4(1)In paragraphs 5 to 8 “the loan currency”, in relation to a loan, means the currency in which the initial principal amount of the loan is denominated (whether or not that amount is paid in that currency).U.K.
(2)For the purposes of paragraphs 5 to 8, the value of an amount in a particular currency is to be determined by reference to an appropriate spot rate of exchange.
5(1)This paragraph applies in relation to a loan where the loan currency is a currency other than sterling.U.K.
(2)But this paragraph does not apply if paragraph 8 applies in relation to the loan.
(3)The amount of the loan that is outstanding, at the relevant time, is to be calculated in sterling as follows—
Step 1 Calculate, in the loan currency, the amount that is outstanding at that time.
Step 2 Take the value in sterling, at that time, of that amount.
(4)For the purposes of this paragraph and paragraph 8, the “relevant time” in relation to a loan is the time immediately before—
(a)the end of the approved repayment date, if the loan is an approved fixed term loan on 5 April 2019, or
(b)the end of 5 April 2019 in any other case.
(5)See paragraph 6 for provision about repayments made in a currency other than the loan currency.
6(1)This paragraph applies in relation to a loan where—U.K.
(a)payments in money are made by way of repayment of principal under the loan, and
(b)some or all of the payments are made in a currency other than the loan currency.
(2)But this paragraph does not apply if paragraph 8 applies in relation to the loan.
(3)For the purposes of calculating the repayment amount in relation to the loan, the amount of each of the payments referred to in sub-paragraph (1)(b) is an amount equal to its value in the loan currency on the date it is made.
7(1)Paragraph 8 applies in relation to a loan where—U.K.
(a)the loan currency is a currency other than sterling, and
(b)it is reasonable to suppose that the main reason, or one of the main reasons, for the loan being made in that currency is that the loan currency is expected to depreciate as against sterling during the loan period.
(2)The “loan period”, in relation to a loan, is the period—
(a)beginning at the time the loan is made, and
(b)ending with the time by which, under the terms of the loan, the whole of the loan is to be repaid.
8(1)Where this paragraph applies in relation to a loan—U.K.
(a)paragraphs 5 and 6 do not apply in relation to the loan, and
(b)sub-paragraphs (2) to (5) apply for the purposes of calculating the amount of the loan that is outstanding at the relevant time (as defined in paragraph 5(4)).
(2)The relevant principal amount, in relation to the loan, is an amount equal to the total of—
(a)the value in sterling, at the reference date, of the initial principal amount lent, and
(b)the value in sterling, at the reference date, of any sums that become principal under the loan, otherwise than by capitalisation of interest.
(3)The “reference date”—
(a)in relation to an amount within sub-paragraph (2)(a), means the date on which the loan is made, and
(b)in relation to a sum within sub-paragraph (2)(b), means the date on which the sum becomes principal.

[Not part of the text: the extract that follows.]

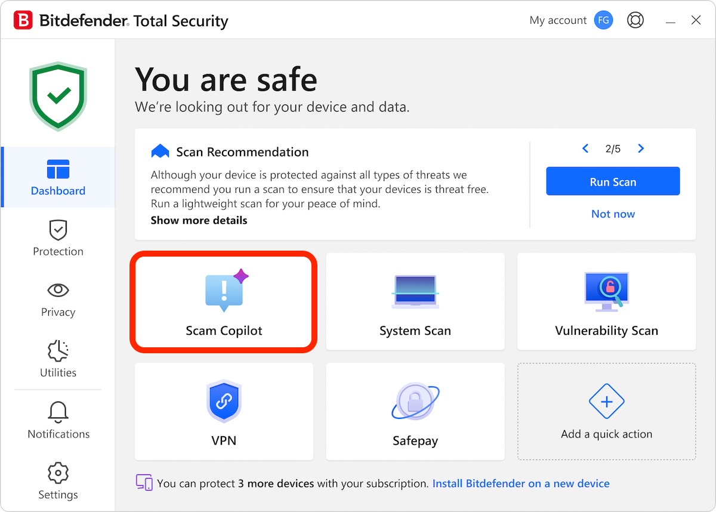
Task: Open the FG account avatar menu
Action: [603, 20]
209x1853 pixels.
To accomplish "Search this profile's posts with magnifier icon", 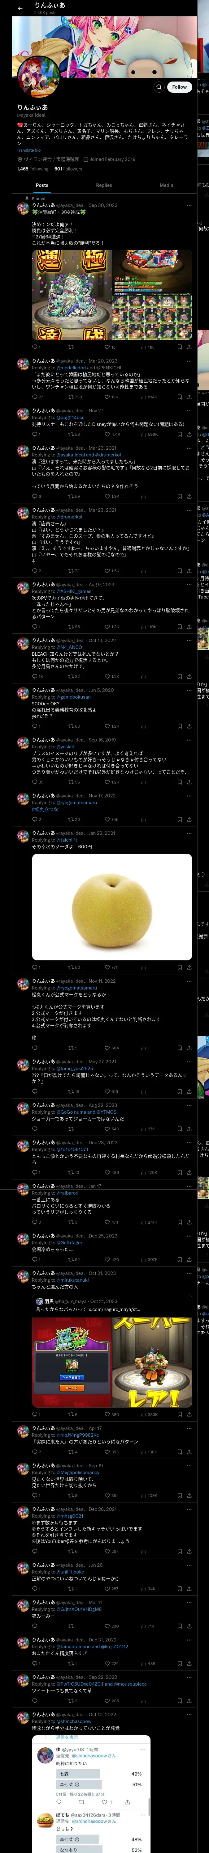I will [159, 87].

(4)The repayment amount, in relation to the loan, is an amount equal to the total of—
(a)the amount of principal under the loan that has been repaid in sterling, and
(b)where payments are made, in a currency other than sterling, by way of repayment of principal under the loan, the amount equal to the sterling value of the payments.
(5)The “sterling value” of a payment is its value in sterling on the date it is made.
9(1)An amount of a quasi-loan is outstanding for the purposes of paragraph 1 if the initial debt amount exceeds the repayment amount.U.K.
(2)In sub-paragraph (1), “initial debt amount” means the total of—
(a)an amount equal to the value of the acquired debt (see paragraph 2(2)), and
(b)where P subsequently acquires a further right (the “additional debt”) to a payment, or transfer of assets, in connection with the payment mentioned in paragraph 2(3)(a) or (as the case may be) the transfer mentioned in paragraph 2(3)(b), an amount equal to the value of the additional debt.
(3)For the purposes of sub-paragraph (2)—
(a)where the acquired debt is a right to payment of an amount, the “value” of the debt is that amount,
(b)where the additional debt is a right to payment of an amount, the “value” of the debt is that amount, but is nil if the additional debt accrued to P by the capitalisation of interest on the acquired debt or another additional debt, and
(c)where the acquired debt or additional debt is a right to a transfer of assets, the “value” of the debt is an amount equal to—
(i)the market value of the assets at the time the right is acquired (or the value of the right at that time if the assets are non-fungible and not in existence at that time), or
(ii)if higher, the cost of the assets at that time.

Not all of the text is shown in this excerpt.